■ AIM OF THE EXERCISE ■
Within the listing below, please show every line carrying the string "agent".

- - - - -

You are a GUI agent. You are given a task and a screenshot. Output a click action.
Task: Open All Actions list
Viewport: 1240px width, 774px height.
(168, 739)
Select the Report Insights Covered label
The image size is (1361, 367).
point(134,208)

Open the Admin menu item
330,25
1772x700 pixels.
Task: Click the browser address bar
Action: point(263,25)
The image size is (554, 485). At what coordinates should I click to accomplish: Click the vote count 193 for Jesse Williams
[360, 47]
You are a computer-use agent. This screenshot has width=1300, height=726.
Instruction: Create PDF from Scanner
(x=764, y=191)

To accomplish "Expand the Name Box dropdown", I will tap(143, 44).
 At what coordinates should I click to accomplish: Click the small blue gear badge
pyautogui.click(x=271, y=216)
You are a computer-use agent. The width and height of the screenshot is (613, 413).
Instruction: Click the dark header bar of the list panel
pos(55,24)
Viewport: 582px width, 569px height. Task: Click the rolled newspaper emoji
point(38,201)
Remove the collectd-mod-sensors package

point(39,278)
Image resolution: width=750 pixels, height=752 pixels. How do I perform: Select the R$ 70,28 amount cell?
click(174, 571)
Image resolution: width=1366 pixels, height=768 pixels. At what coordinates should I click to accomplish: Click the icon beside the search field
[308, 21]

- - - - -

■ SOLUTION FOR THIS TASK ■
You are a GUI agent. You are given a task and a screenshot. Output a click action.
You are a computer-use agent. This screenshot has width=1300, height=726.
You are a computer-use agent. The width and height of the screenshot is (613, 413).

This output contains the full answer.